=== Exercise aim ===
In the LGB Mogul parts thread below, rewrite the passage from "I know train-li" up to and including "wire is split.", changing every "tender" to "coal car".

=== Selected text ===
[Begin]

# LGB Mogul parts?



## blakesteam1 (Jan 2, 2012)

i have a LGB painted unlettered mogul that needs some new parts, it fell off my shelf. I need a new cab and smokebox, anybody here know where i can purchase them? also does anybody have exploded diagrams for it?


----------



## Randy Stone (Jan 2, 2008)

Some Mogul parts are available on ebay 

http://www.ebay.com/sch/i.html?_trksid=p5197.m570.l1313&_nkw=lgb+parts&_sacat=0


----------



## toddalin (Jan 4, 2008)

Try Jeff at BridgeMasters. They bought up a lot of the LGB stock and have lots of used LGB stuff in the warehouse.


----------



## digger (Jan 2, 2008)

Try this link: http://www.lgbworld.com/service_manuals/23191-1.PDF


----------



## Dan Pierce (Jan 2, 2008)

Make sure you use the model number on the bottom of the mogul to get parts as there are differences in some parts. 

There are many cabs available from train-li-usa.com who gets them from moddel-land.de.


----------



## TJH (Dec 27, 2007)

I know train-li has the silver modern style smokeboxes listed on their [email protected] url(http://www.mylargescale.com/Providers/HtmlEditorProviders/CEHtmlEditorProvider/Load.ashx?type=style&file=SyntaxHighlighter.css);@import url(/providers/htmleditorproviders/cehtmleditorprovider/dnngeneral.css);


----------



## blakesteam1 (Jan 2, 2012)

i also need the wire that connects the locomotive to the tender, my wire is split.


----------



## TJH (Dec 27, 2007)

If I recall that wire is a part of the locomotives main control circuit board. You may have to replace that whole assembly. It's what I had to do on my C&S 23192. Got the part from Train-Li. Massoth is the electronics supplier for LGB so they may have them as well.


----------



## gtrainman (Jan 5, 2008)

The below message has been copied and pasted from the Yahoo LGB Family Group: 

Hello Folks: 

We now have on our website a number currently hard to find maintenance and repair parts for LGB locomotives, all imported from Germany. 

Mohammed 

http://www.allaboutlgb.com/lgb repair parts.html


----------



## blakesteam1 (Jan 2, 2012)

i took mine apart and that specific wire is plugged into the circuit board. Can't I just get a replacement wire?


----------



## mbendebba (Jan 22, 2011)

BlakeSteam1:

I can provide you with a replacement cable, my contact information in listed on my website.

Mohammed
http://www.allaboutlgb.com/


----------



## Dan Pierce (Jan 2, 2008)

Again I will repeat that the model number of the mogul is important to getting the cable as there are many versions of the cable. 

2028 had a 3 wire cable 3 pin connector 
oil version had a 5 wire cable, 5 pin connector for the 69232 type tender. 
2018/2019 mogul had a 6 pin connector with a 3 wire cable-non sound version 
6 pin cable for sound version, 3 wires for chuff sensor. 
Then there was the MTS digital sound version which had a 6 pin cable on the tender end and 3 separate connectors in the engine.


----------



## blakesteam1 (Jan 2, 2012)

my mogul model number is 23191, i believe the tender has a 6 point connector and has 2 separate connectors for the circuit board.


----------



## mbendebba (Jan 22, 2011)

Blake: 
Can you post a picture of your damaged cable?

[End]

=== Extracted information ===
[Begin]

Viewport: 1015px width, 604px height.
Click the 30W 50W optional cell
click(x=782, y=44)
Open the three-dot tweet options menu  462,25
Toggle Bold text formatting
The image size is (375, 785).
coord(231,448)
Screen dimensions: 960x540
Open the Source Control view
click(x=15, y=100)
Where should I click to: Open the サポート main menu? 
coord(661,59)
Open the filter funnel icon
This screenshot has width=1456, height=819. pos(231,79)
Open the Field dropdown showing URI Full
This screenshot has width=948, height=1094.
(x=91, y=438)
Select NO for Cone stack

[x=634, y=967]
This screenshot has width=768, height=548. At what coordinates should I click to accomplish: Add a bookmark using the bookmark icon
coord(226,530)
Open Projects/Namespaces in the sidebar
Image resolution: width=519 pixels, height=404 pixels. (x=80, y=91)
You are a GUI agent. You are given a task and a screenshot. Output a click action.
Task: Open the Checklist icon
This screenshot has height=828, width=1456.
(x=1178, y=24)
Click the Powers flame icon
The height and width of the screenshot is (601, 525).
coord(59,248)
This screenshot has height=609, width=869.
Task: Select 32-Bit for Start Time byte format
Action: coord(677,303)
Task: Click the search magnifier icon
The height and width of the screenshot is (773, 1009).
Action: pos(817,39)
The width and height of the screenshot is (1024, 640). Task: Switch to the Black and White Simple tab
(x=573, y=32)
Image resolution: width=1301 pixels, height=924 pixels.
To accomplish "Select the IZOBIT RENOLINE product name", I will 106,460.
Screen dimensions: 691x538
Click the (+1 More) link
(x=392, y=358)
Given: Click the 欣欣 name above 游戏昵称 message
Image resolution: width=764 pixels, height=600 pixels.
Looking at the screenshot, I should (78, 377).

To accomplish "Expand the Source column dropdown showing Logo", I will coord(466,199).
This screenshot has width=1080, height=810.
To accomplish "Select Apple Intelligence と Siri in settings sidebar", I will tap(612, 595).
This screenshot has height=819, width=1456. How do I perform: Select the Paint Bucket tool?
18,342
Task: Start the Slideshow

[End]

=== Result below ===
I know train-li has the silver modern style smokeboxes listed on their [email protected] url(http://www.mylargescale.com/Providers/HtmlEditorProviders/CEHtmlEditorProvider/Load.ashx?type=style&file=SyntaxHighlighter.css);@import url(/providers/htmleditorproviders/cehtmleditorprovider/dnngeneral.css);


----------



## blakesteam1 (Jan 2, 2012)

i also need the wire that connects the locomotive to the coal car, my wire is split.